Beauty. That looks like the Orca fork; anyone know if that's what it is, or is it all new for the Onix?


----------



## cwilliams (Jul 26, 2008)

Nice, I might have to consider the white tape for mine now. 

The fork is the standard for that comes with the Onix. It now resembles what is on the Orca. 

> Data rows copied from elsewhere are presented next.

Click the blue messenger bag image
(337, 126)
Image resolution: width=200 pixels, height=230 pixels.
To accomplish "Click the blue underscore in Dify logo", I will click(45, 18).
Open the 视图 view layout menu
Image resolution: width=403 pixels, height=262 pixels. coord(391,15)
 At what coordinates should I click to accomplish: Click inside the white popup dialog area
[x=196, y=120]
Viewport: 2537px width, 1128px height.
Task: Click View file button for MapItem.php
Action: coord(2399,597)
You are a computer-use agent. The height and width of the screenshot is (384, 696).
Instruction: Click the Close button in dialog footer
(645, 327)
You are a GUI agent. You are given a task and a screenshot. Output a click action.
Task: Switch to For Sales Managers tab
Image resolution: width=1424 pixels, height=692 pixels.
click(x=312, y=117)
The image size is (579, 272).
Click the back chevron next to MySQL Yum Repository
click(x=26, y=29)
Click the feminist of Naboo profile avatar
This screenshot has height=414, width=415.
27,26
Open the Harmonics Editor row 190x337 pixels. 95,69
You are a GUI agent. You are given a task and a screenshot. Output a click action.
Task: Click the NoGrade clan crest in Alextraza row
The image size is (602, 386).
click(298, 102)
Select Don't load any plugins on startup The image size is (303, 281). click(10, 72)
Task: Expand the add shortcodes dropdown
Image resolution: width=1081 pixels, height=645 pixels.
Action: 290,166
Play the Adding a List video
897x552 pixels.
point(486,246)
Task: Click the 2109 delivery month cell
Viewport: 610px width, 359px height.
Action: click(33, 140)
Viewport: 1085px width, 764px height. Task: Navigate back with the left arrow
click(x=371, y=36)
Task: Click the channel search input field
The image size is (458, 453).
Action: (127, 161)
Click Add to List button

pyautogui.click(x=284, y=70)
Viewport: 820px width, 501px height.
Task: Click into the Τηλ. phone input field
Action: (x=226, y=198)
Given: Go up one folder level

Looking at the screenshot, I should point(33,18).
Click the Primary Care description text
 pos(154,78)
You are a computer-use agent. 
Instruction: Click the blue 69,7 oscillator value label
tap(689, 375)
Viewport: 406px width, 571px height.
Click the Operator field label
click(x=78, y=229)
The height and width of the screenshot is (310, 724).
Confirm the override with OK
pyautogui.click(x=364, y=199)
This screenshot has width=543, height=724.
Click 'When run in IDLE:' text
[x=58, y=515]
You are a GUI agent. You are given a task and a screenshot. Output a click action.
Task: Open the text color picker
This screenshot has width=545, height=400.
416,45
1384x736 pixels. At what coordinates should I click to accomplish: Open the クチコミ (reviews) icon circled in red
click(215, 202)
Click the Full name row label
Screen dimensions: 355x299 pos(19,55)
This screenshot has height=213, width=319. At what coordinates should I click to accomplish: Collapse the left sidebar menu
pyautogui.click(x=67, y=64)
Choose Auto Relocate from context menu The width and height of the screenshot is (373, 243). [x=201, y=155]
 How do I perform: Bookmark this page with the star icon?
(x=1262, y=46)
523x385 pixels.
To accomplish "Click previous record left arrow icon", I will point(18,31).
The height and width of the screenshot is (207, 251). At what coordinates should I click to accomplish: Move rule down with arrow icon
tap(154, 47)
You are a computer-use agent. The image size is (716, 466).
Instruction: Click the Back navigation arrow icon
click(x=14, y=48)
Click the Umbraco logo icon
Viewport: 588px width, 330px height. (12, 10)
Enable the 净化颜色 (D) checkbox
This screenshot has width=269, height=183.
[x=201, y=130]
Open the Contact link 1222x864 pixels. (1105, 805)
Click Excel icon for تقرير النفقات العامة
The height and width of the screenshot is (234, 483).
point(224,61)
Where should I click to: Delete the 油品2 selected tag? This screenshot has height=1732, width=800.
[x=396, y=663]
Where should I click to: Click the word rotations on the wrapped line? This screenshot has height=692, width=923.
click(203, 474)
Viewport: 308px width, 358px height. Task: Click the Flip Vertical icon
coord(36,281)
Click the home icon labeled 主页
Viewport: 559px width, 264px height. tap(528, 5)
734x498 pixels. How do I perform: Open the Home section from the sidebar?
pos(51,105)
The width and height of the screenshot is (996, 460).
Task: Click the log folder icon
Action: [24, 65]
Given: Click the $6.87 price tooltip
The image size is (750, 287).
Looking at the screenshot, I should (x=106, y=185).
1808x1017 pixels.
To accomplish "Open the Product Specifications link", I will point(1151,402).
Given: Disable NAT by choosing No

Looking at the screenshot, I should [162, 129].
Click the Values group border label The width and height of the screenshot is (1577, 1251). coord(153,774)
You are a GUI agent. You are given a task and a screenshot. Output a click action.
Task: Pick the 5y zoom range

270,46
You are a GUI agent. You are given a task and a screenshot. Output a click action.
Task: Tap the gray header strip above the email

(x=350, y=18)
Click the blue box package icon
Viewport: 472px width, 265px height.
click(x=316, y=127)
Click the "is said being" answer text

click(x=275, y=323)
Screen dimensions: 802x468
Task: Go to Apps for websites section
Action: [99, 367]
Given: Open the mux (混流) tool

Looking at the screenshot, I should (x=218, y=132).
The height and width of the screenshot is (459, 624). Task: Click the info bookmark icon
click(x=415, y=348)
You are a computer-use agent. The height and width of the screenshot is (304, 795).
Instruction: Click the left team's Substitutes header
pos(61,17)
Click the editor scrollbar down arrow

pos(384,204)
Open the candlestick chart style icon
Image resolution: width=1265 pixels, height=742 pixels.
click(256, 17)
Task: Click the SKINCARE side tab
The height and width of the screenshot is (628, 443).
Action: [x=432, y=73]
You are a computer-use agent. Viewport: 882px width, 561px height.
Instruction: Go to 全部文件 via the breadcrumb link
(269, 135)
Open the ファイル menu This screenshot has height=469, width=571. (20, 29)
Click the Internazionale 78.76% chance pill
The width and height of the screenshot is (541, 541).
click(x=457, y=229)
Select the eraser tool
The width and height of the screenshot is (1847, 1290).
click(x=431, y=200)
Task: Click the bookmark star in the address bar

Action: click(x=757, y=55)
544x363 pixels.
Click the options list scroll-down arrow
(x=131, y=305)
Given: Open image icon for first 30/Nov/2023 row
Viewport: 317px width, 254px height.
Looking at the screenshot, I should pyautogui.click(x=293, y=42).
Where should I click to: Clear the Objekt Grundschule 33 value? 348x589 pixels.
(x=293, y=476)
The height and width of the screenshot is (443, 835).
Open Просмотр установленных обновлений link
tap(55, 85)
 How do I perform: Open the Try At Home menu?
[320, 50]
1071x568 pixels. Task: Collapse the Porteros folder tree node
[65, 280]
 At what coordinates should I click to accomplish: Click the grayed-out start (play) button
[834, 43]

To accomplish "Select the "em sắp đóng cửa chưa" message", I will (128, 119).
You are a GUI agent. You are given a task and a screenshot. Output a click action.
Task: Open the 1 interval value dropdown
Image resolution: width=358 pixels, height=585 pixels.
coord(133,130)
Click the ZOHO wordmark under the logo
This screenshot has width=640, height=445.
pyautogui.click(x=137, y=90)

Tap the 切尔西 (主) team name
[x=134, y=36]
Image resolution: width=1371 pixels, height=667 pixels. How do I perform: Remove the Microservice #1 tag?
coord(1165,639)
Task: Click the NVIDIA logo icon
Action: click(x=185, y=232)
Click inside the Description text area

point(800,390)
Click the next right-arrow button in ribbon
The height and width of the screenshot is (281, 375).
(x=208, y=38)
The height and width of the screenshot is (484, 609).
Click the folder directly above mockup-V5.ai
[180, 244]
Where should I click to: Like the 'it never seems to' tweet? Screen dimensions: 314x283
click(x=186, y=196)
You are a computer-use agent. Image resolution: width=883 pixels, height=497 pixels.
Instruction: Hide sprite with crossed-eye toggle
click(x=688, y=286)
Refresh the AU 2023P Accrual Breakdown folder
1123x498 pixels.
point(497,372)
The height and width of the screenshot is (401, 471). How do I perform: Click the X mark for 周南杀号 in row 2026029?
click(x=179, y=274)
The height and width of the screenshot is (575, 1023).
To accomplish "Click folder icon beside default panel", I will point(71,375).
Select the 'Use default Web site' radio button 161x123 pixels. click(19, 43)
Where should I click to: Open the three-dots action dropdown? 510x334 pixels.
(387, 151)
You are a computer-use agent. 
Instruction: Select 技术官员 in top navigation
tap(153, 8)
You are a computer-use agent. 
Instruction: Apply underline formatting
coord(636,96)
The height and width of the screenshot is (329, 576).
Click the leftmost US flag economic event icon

The Onix is a complete redesign


----------



## jazzman161 (Aug 3, 2008)

Thanks for the compliments.

My LBS asked if I wanted to swap out the tires for white-walled and a white seatpost as well but I didn't want to go overboard. I'll probably do that here soon though. hehe


----------



## GregH (Jul 27, 2008)

Sweet bike! You're already faster.....


----------



## jazzman161 (Aug 3, 2008)

So after one ride I already have a chip in the paint somehow in the front fork. No idea how that happened. =/

I know there's a warranty on the paint/frame/fork but would something like this be covered? If Orbea will replace it, am I better off just doing it at my original LBS or the closest Orbea dealer? I don't want to have to go through all that resizing and everything again.


----------



## Amsmoore (Jun 11, 2008)

Chips happen. Its not gonna stay looking pristine if you use it the way its intended.


----------



## jazzman161 (Aug 3, 2008)

Thanks. Just making sure I wasn't alone. I figured road riding would be a little easier on my bike, as far as the frame and chipping go, compared to mt. biking.


----------